Something outside the window catches his eye. “What the fuck?” Chainz drops his hands to his side and takes a long hard look out the window, “Stay here.”

Without another word, he pushes past me, grabs his cut and rushes out the door. I turn back toward the window and glare into the darkness, trying to see what he saw. I can’t make out anything until Chainz moves out of the shadow and crosses through a beam of light. Alarm bells ring in my head. Ignoring his order, I rush the stairs. The party is in full swing and between all the people and the loud music, no one notices me slipping into the kitchen and out the side door. I follow behind him, far enough away he doesn’t notice me tailing him. He pulls open the garage door and disappears inside. As I near the building, I hear loud voices coming from inside.

“What the fuck, Fuel? I thought we were going to find you in a shallow grave. Where the hell have you been?”

“I got in over my head, Prez. I didn’t want the club to pay for my mistake, so I tried to handle it on my own. I fucked up.”

“I know what that feels like, but we’re a family man. Your troubles are ours. Tell me what the hell happened.”

“Remember when I got pinched on the gun run for the Demon Sons a few weeks back? When I was in custody, there was an Agent that offered me a deal. He said he had enough to bring the club down, but he’d bury it all if I helped him get to Raven. I agreed to get out of jail, but I didn’t want to do it. Agent Ward came down hard on me when I didn’t come through. I thought I could protect her, but I couldn’t. One of his men shot me in the shoulder and took me captive. Tonight, I escaped.”

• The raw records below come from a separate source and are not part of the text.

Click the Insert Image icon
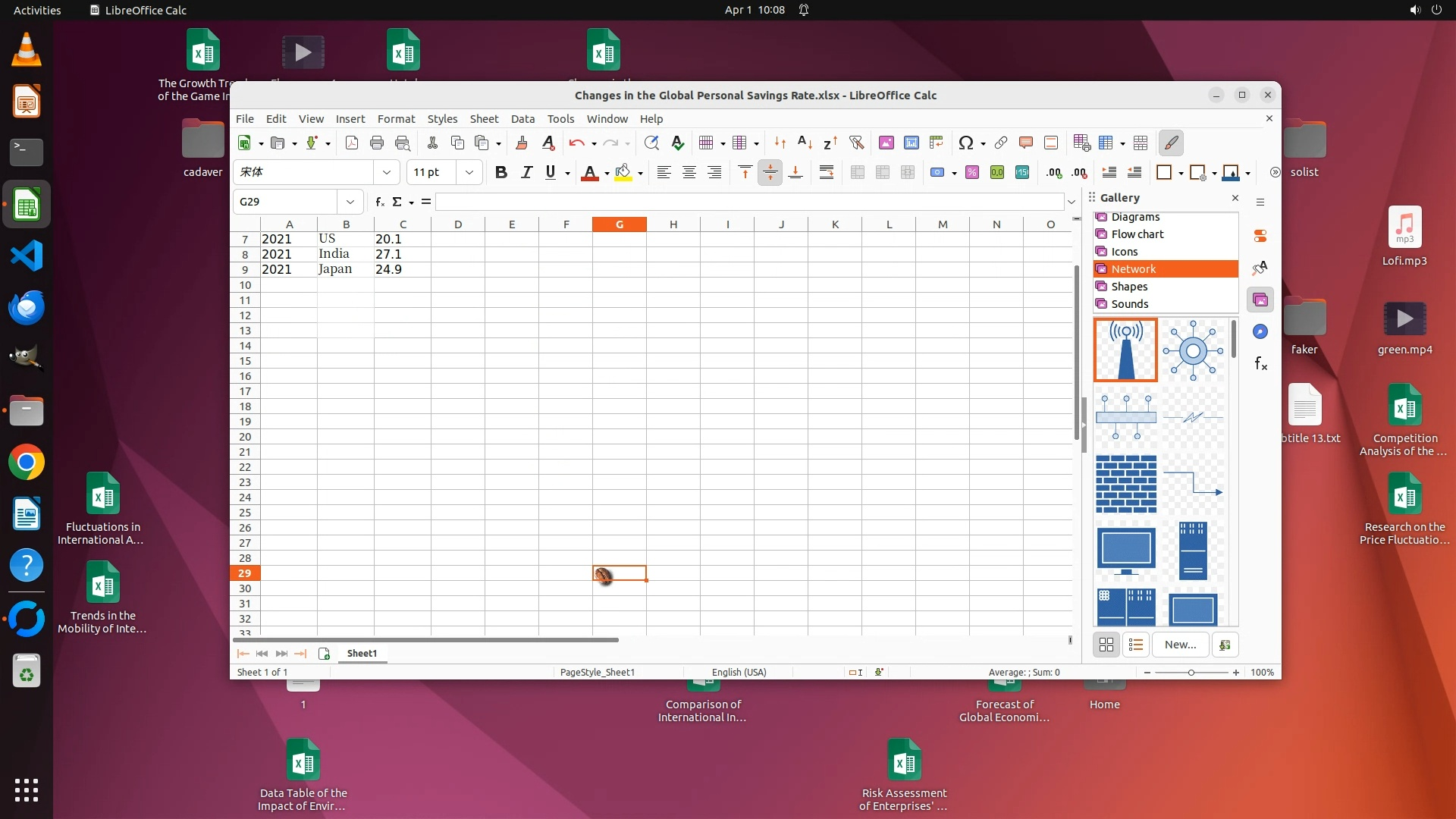Screen dimensions: 1456x819 [x=886, y=143]
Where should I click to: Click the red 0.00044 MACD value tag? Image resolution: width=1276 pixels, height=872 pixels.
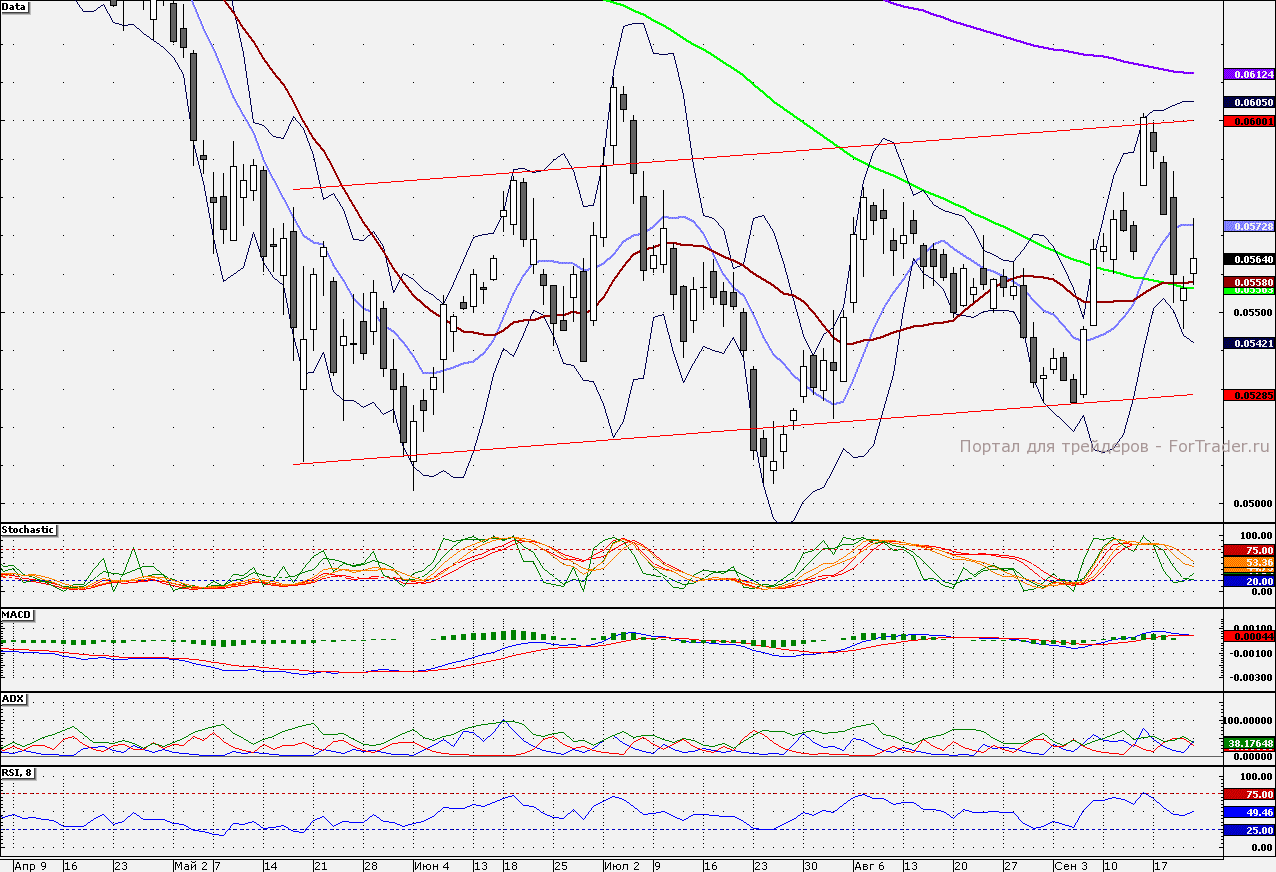(1248, 636)
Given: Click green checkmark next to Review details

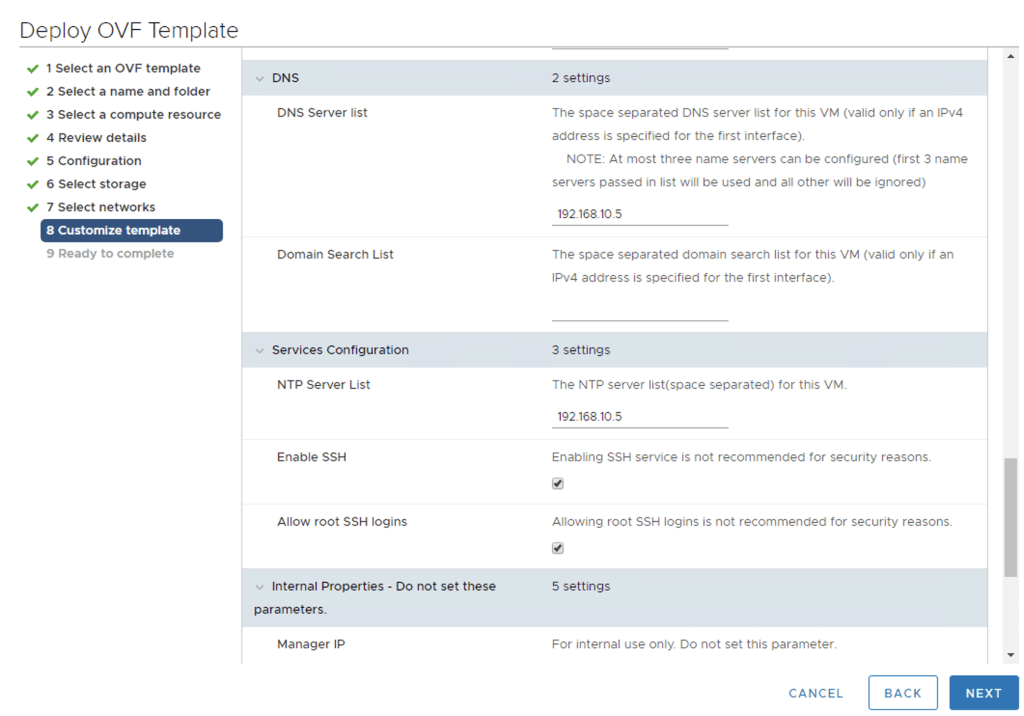Looking at the screenshot, I should tap(33, 138).
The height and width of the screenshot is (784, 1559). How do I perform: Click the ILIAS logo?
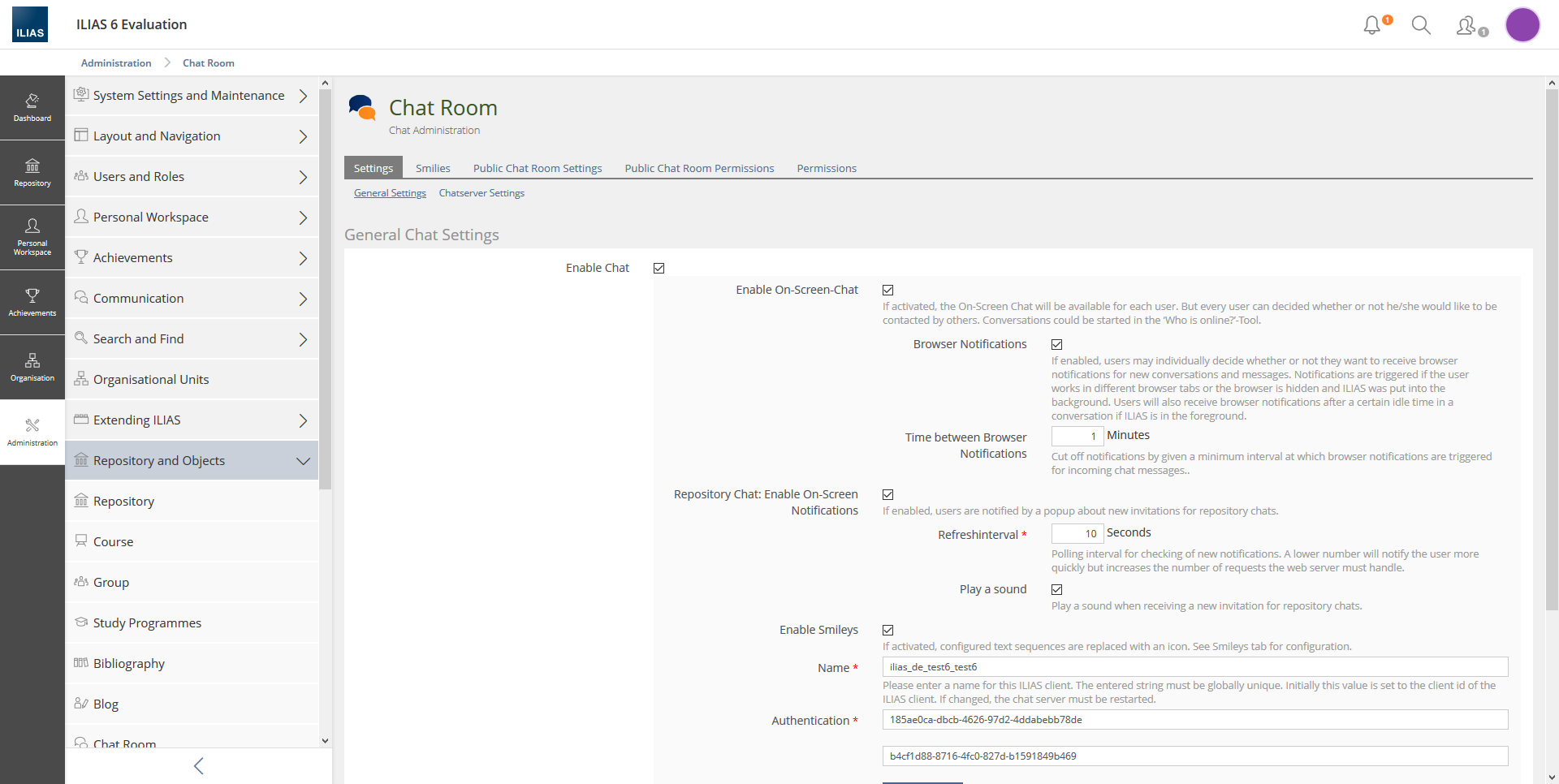30,24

“That Agent raided the compound a few nights back. He offered me the same deal. Come on, we end this now.”

I stumble backwards, the sting of betrayal slicing through my heart like a knife. I can’t unhear his words, confirming my worst fear. After what we shared, Chainz wouldn’t sell me out. Would he hand me over to Adam, knowing he’ll kill me? Needing some time to gather my thoughts, I head toward the courtyard and slump onto the bench, hanging my head. There’s a dull ache throbbing behind my eyes, so I squeeze them closed and rub my fingers against my eyelids. I press so hard and for so long, spots form. I force my eyes open and the tears seep out, blurring my vision even more.

I hear footsteps behind me, but I can’t face Chainz. Not yet. I’m not ready to listen to what he has to say. Even if Chainz never followed through, they both contemplated it. That’s just as much of a betrayal as killing me themselves. How could I be so dumb? I trusted him. I shrug him off as his hand lands on my shoulder.

“Go to hell.” I scream.

“Not without you.” A hand covers my mouth and before I can put up a fight, darkness drags me under.